> Work order
Convert the material starting at the line that contains "The image size" and ending at the line that contains "Describe the element" into a JSON list of strings, with one string per line and blank lines omitted. Leave the pictures out.

> Material provided
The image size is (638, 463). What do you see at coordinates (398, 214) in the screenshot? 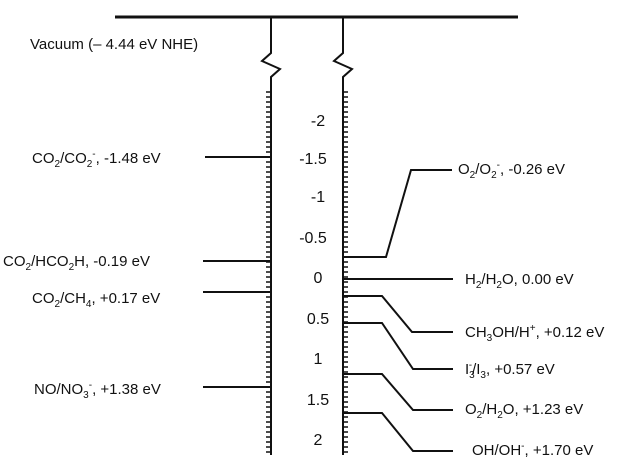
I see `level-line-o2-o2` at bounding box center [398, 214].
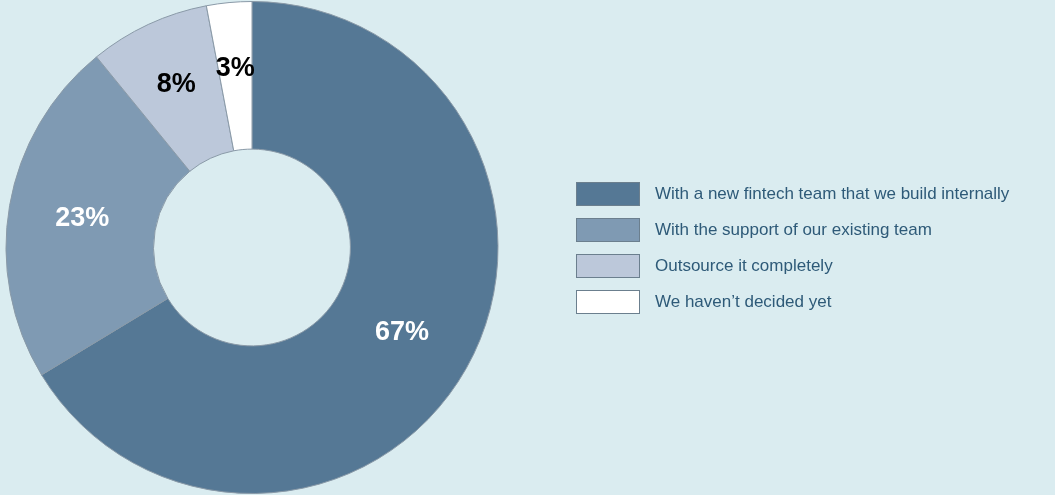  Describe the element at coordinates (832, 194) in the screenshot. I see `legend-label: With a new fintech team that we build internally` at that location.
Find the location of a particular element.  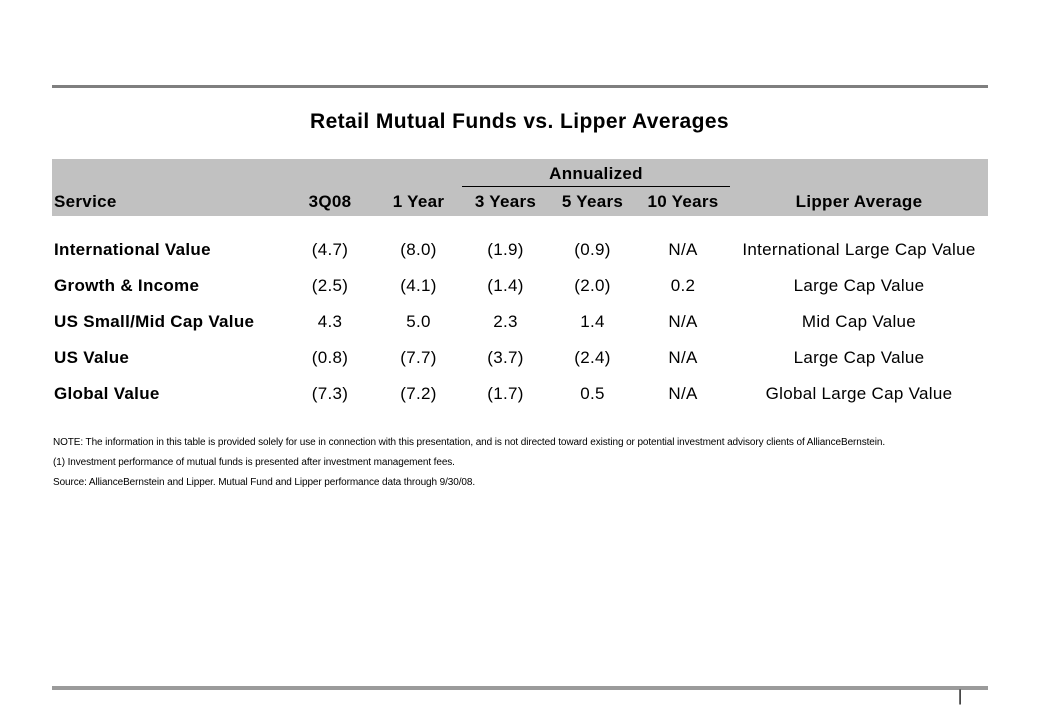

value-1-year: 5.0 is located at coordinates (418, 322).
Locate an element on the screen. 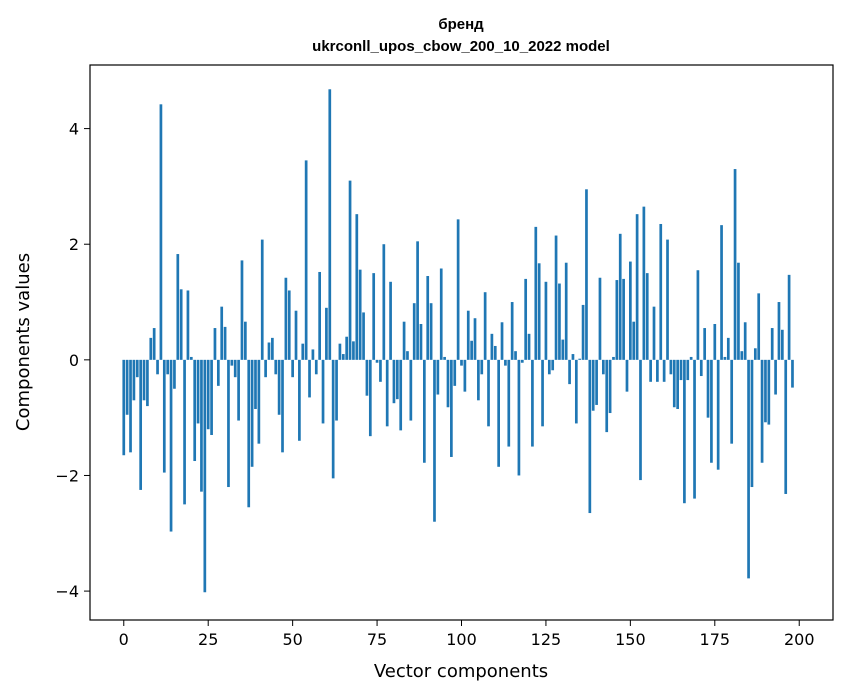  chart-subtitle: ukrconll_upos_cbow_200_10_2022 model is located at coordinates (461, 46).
==
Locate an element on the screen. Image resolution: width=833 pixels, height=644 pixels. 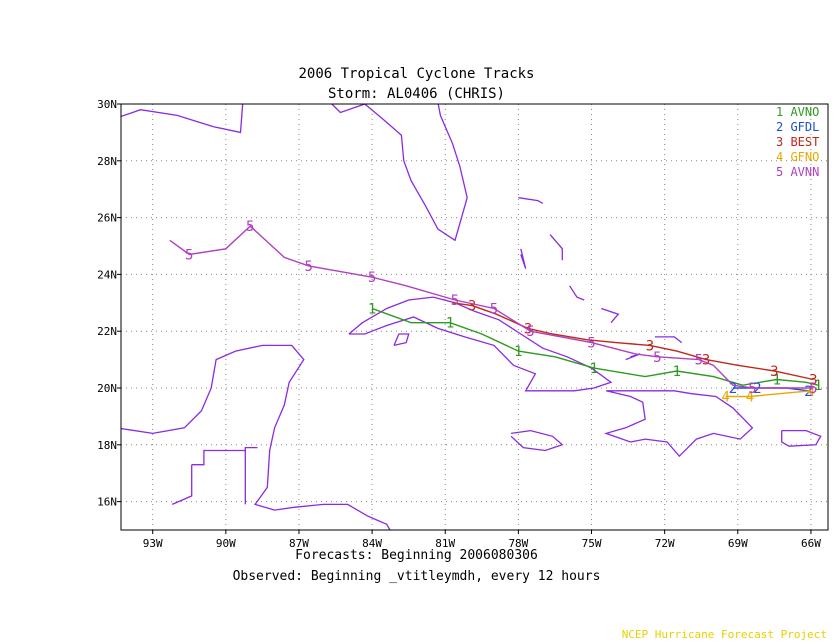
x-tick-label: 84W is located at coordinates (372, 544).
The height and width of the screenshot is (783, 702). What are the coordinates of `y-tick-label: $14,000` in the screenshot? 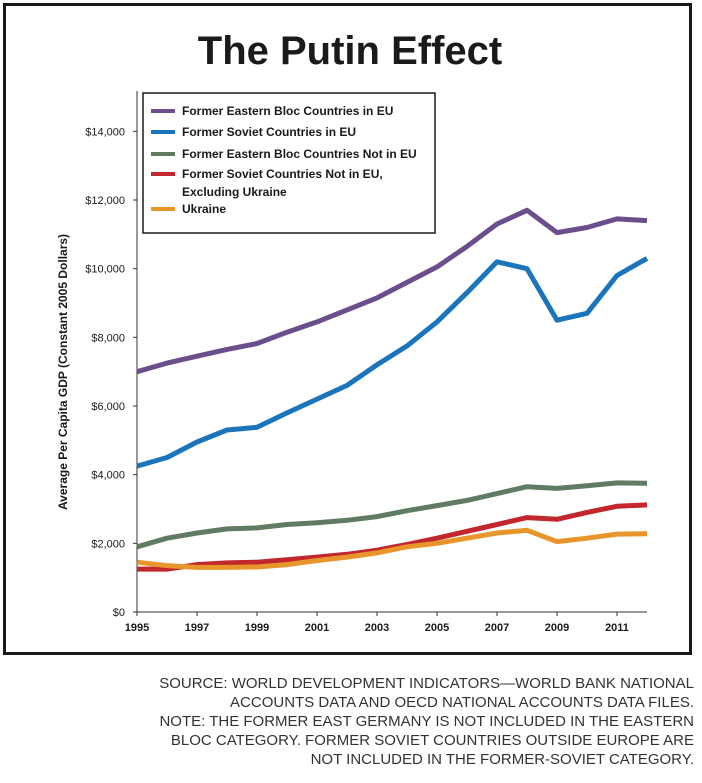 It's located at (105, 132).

> Answer to this exercise
[
  "The image size is (638, 463). What do you see at coordinates (398, 214) in the screenshot? ",
  "I see `level-line-o2-o2` at bounding box center [398, 214].",
  "  Describe the element at coordinates (832, 194) in the screenshot. I see `legend-label: With a new fintech team that we build internally` at that location."
]